# start of Document passage
Decorating ideas for Tracy’s knotty pine kitchen — Readers, chip in!

Tracy wants our ideas on how to perk up her knotty pine kitchen. What do you think, Retro Renovation Squad? Tracy writes:

Hi Pam! My husband and I bought a 1962 ranch house in Nashville about 3 years ago and I’ve been wanting to somehow “update” the kitchen but still keep the mid-century feel. It’s a knotty pine kitchen with aqua formica countertops and a sort of aqua, peach, and ivory speckled linoleum floor. Everything is in really good shape and functional and the layout works for us. The thing we’re having some discussion about is the knotty pine on the walls and cabinets. I’m not a huge fan of it. I mean, I like it, but I just don’t like so much of it. Honestly, I’m not really sure what direction to go with it. I was wondering if you or your readers could make some suggestions of things we could do to kind of brighten the room up without changing the character, which we appreciate and love.
# end of Document passage
# start of Records shown
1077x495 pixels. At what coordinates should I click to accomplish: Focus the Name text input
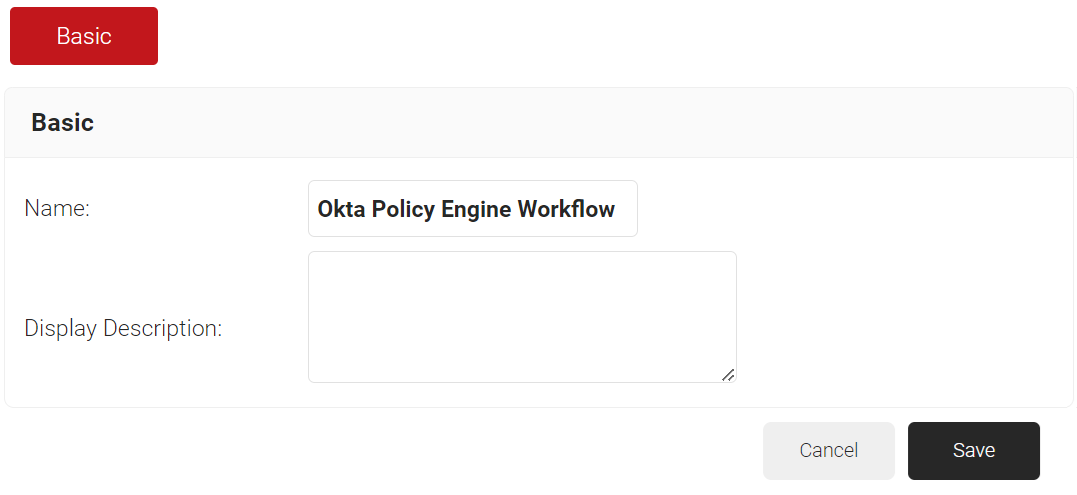pos(472,209)
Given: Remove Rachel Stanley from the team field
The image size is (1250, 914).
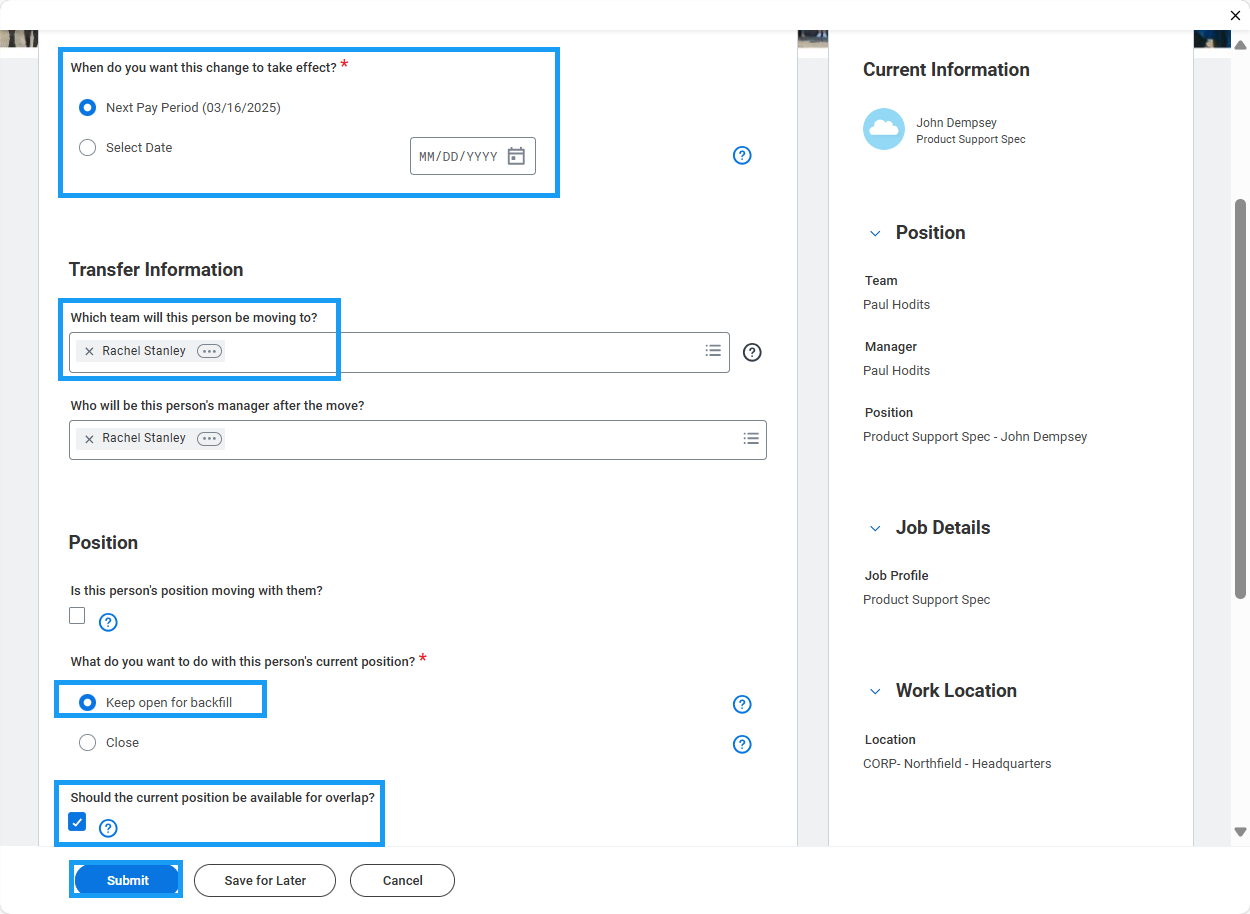Looking at the screenshot, I should coord(89,352).
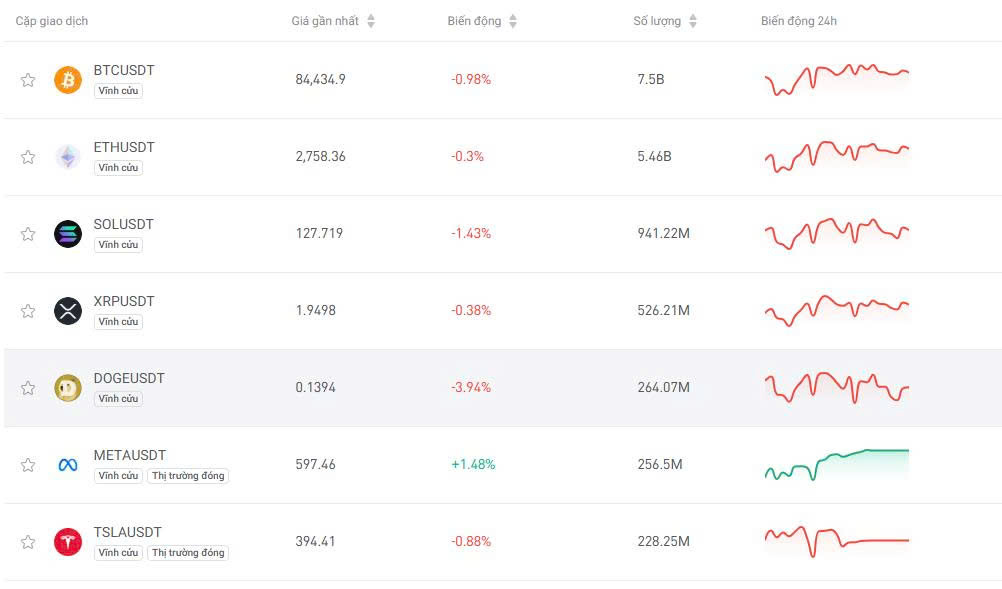
Task: Toggle the star on DOGEUSDT row
Action: pos(28,387)
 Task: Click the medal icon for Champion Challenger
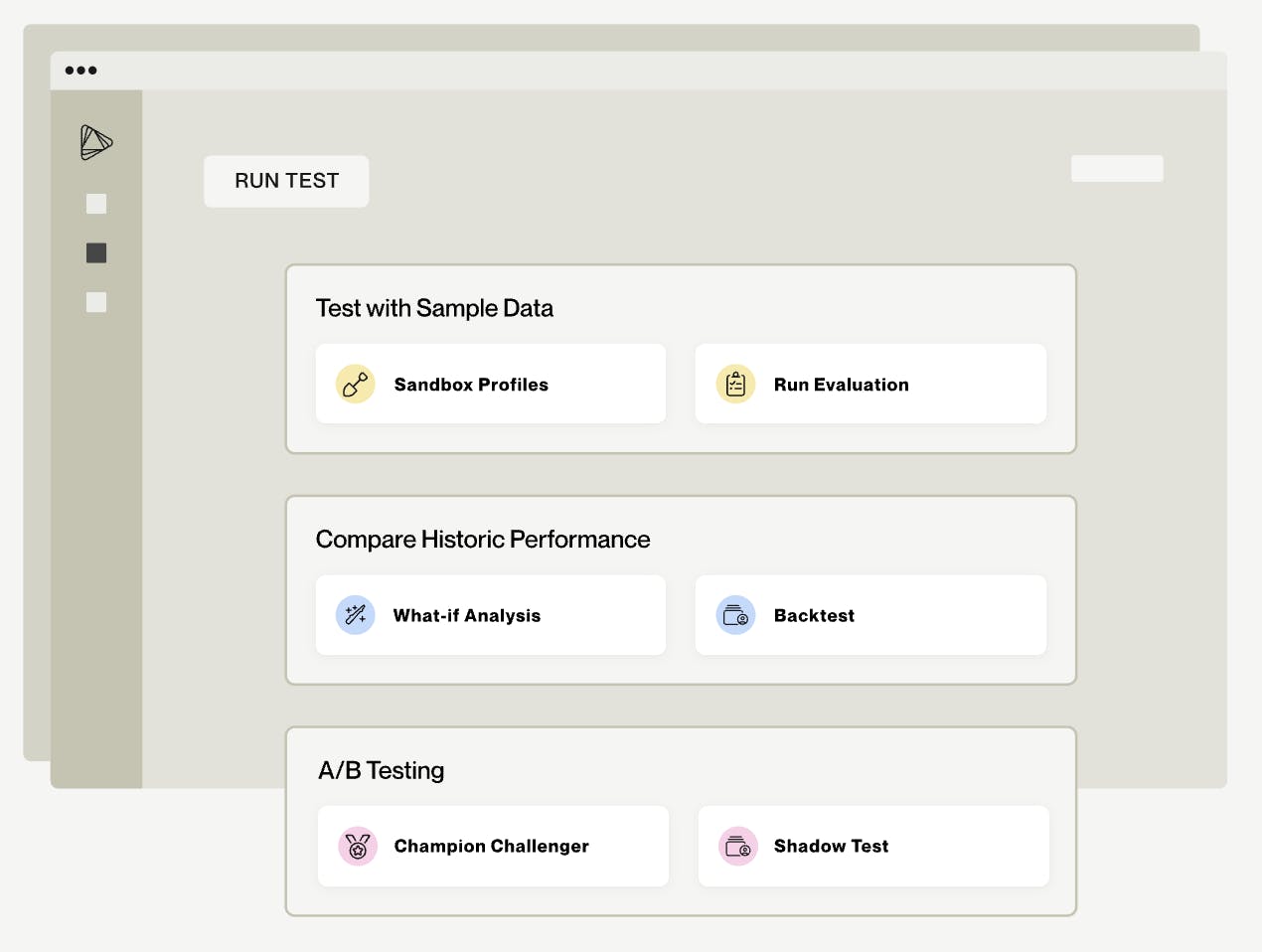358,847
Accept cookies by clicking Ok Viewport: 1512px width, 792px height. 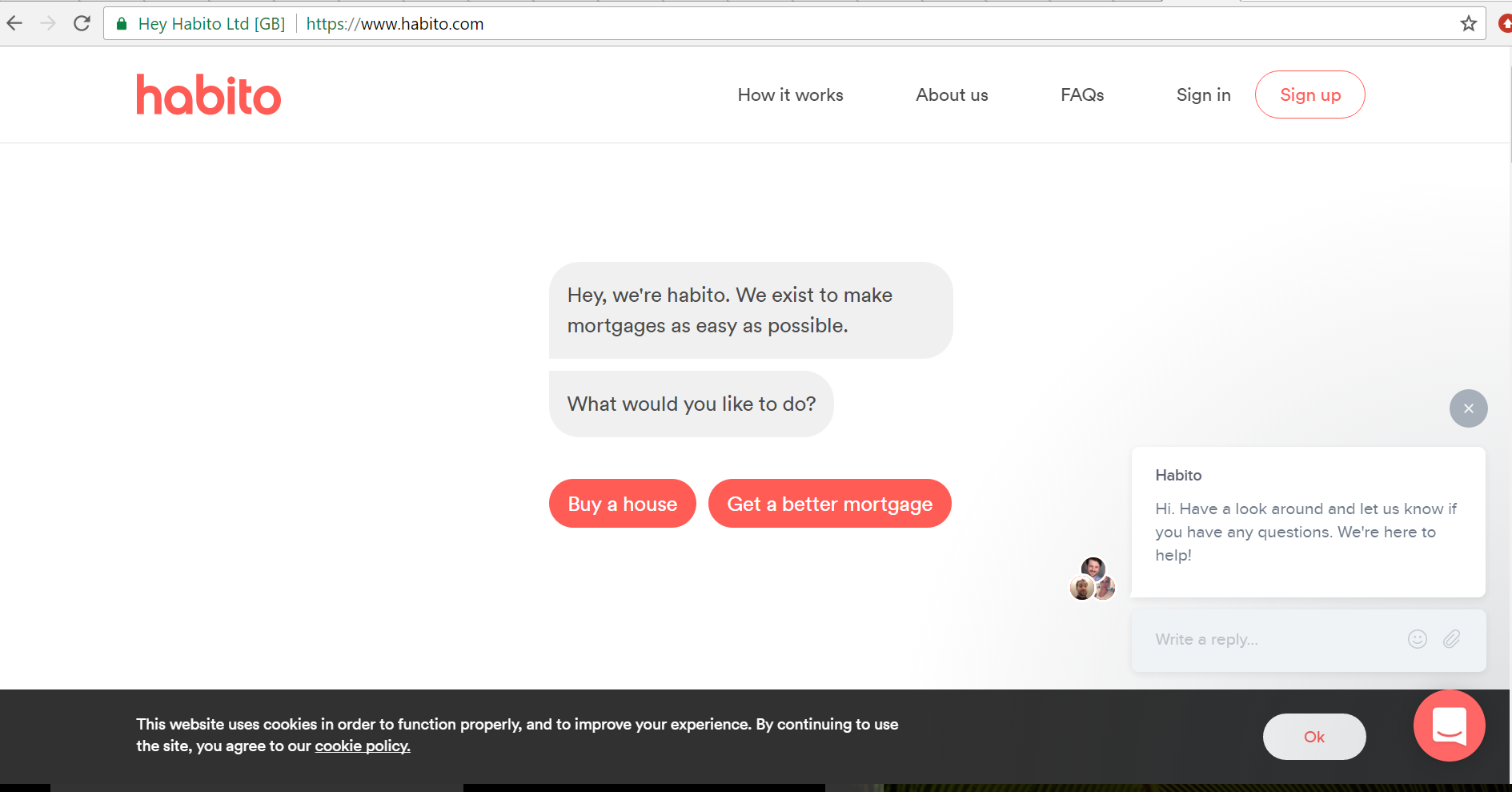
# end of Records shown
To do.
1 - Reproduce the passage from the knotty pine kitchen post word for word, starting with "Hi Pam! My husband" and going on through "appreciate and love.".
2 - Answer these questions about the knotty pine kitchen post:
(a) In what year was the ranch house built?
(b) What color are the formica countertops?
(c) Besides the walls, where else in the kitchen is there knotty pine?

Solved problems.
1 -
Hi Pam! My husband and I bought a 1962 ranch house in Nashville about 3 years ago and I’ve been wanting to somehow “update” the kitchen but still keep the mid-century feel. It’s a knotty pine kitchen with aqua formica countertops and a sort of aqua, peach, and ivory speckled linoleum floor. Everything is in really good shape and functional and the layout works for us. The thing we’re having some discussion about is the knotty pine on the walls and cabinets. I’m not a huge fan of it. I mean, I like it, but I just don’t like so much of it. Honestly, I’m not really sure what direction to go with it. I was wondering if you or your readers could make some suggestions of things we could do to kind of brighten the room up without changing the character, which we appreciate and love.

2 -
(a) 1962
(b) Aqua
(c) On the cabinets